**WHAT YOU NEED TO DO:** Which lines run from the one containing "You are a computer-use" through the end of the data? Write them out exactly, with the pictures left out.

**PROVIDED INFORMATION:**
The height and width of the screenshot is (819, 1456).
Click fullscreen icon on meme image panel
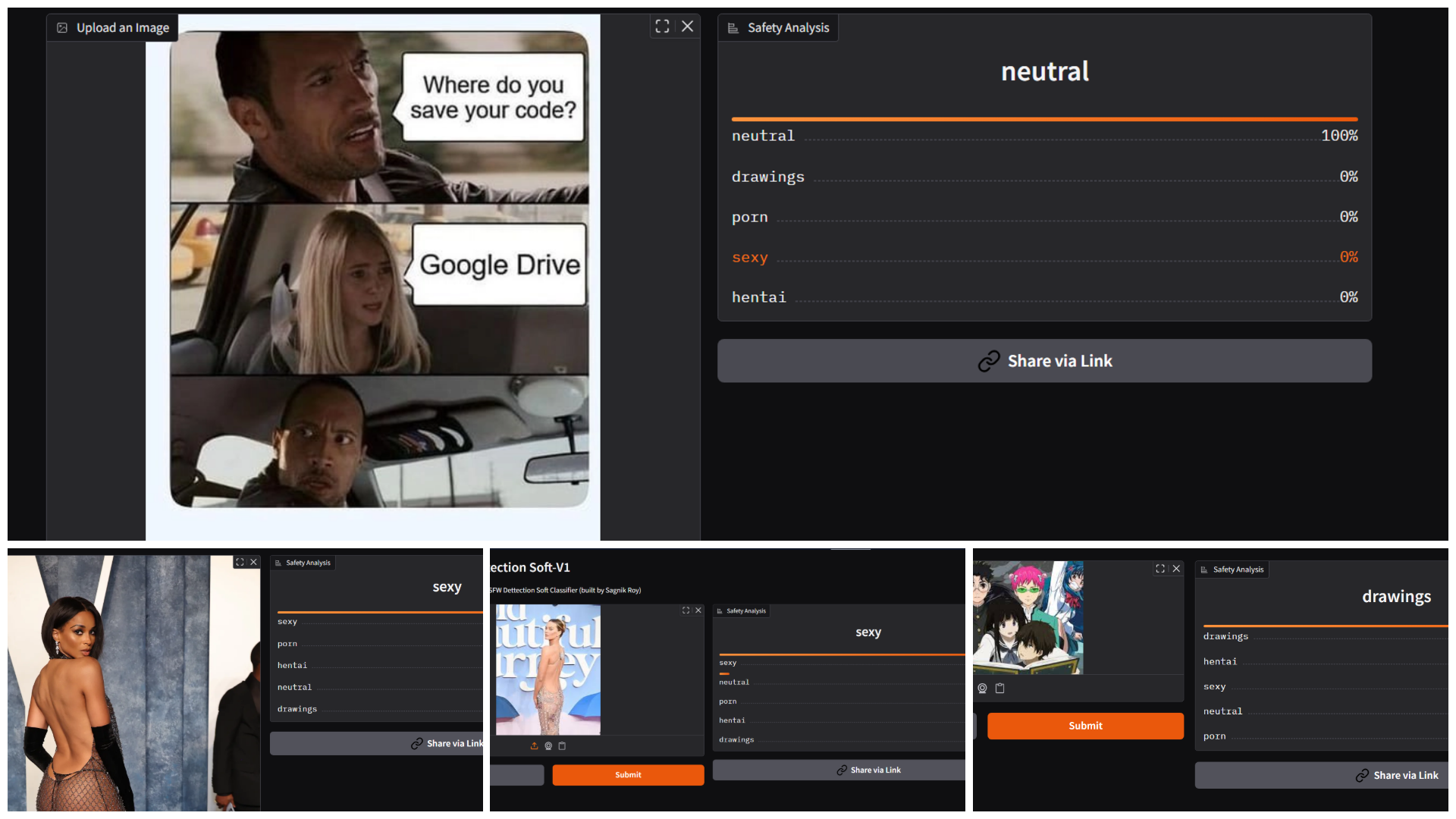(662, 27)
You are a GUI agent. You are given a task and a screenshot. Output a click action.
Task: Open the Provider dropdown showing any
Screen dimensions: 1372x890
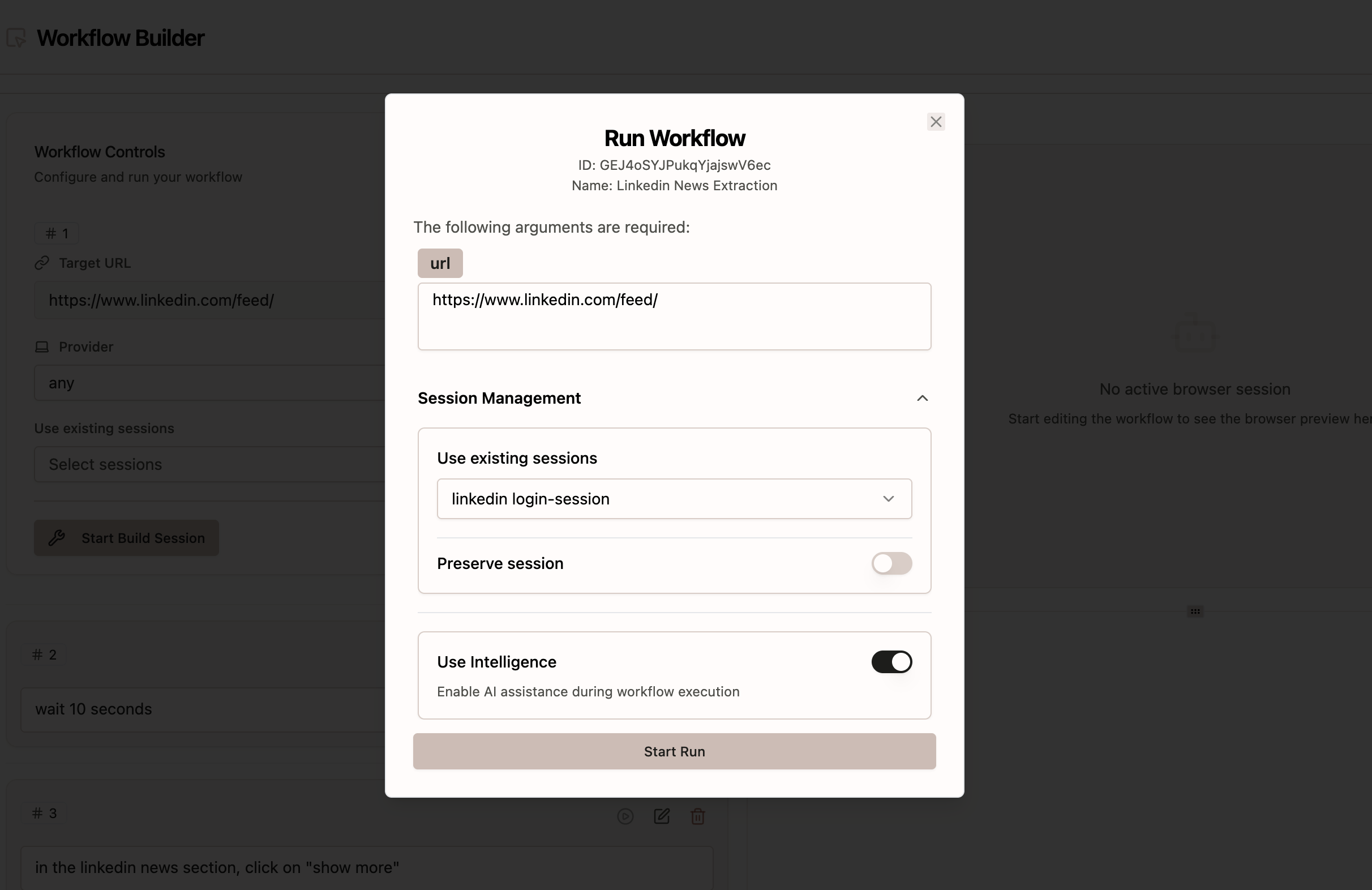click(x=173, y=383)
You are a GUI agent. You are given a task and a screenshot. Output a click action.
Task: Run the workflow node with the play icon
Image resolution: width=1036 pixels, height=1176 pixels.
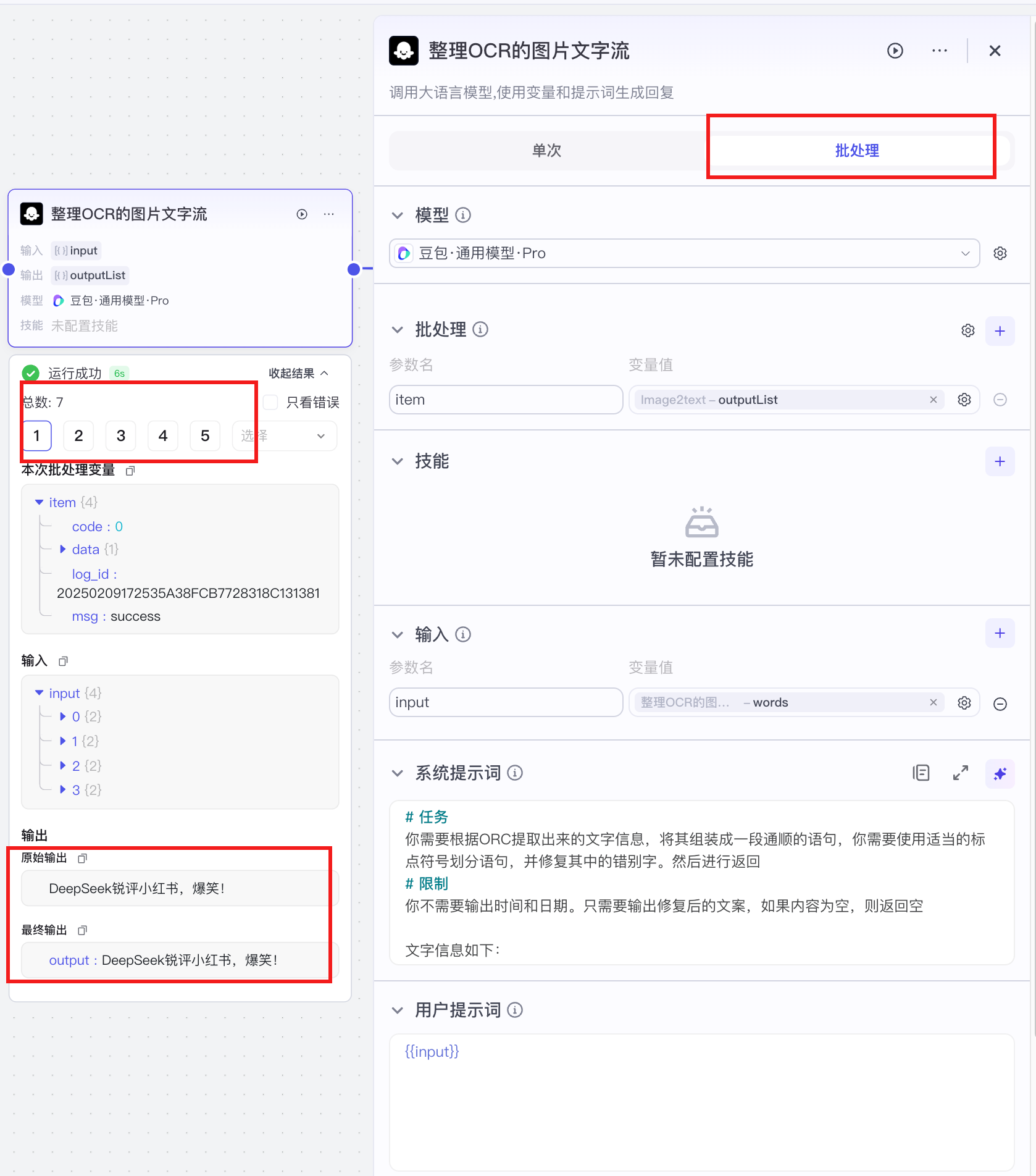[x=302, y=214]
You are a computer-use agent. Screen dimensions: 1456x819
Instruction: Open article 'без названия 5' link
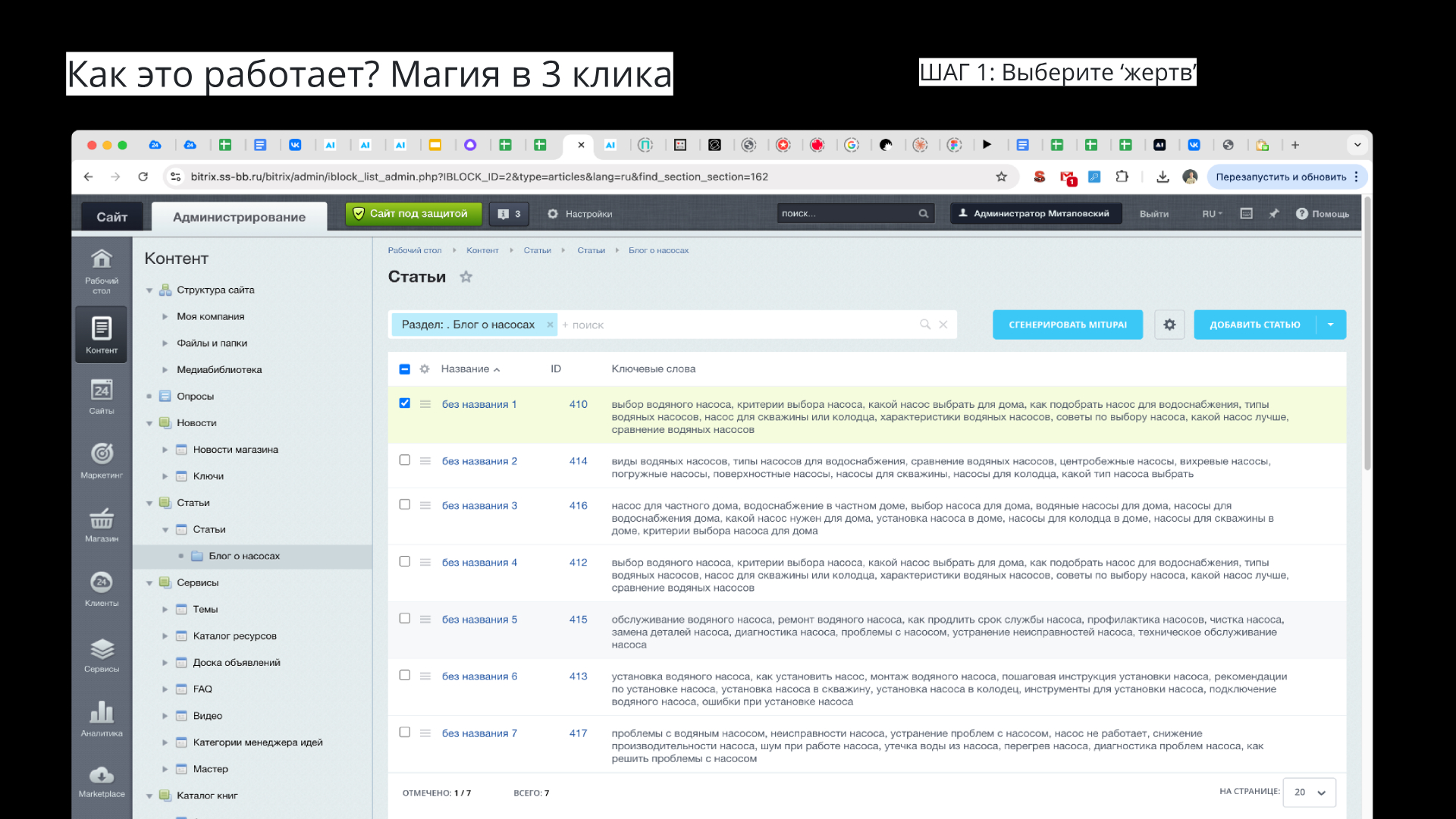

**SOLUTION FOR THIS PROBLEM:**
You are a computer-use agent. Screen dimensions: 1456x819
Instruction: Open article 'без названия 5' link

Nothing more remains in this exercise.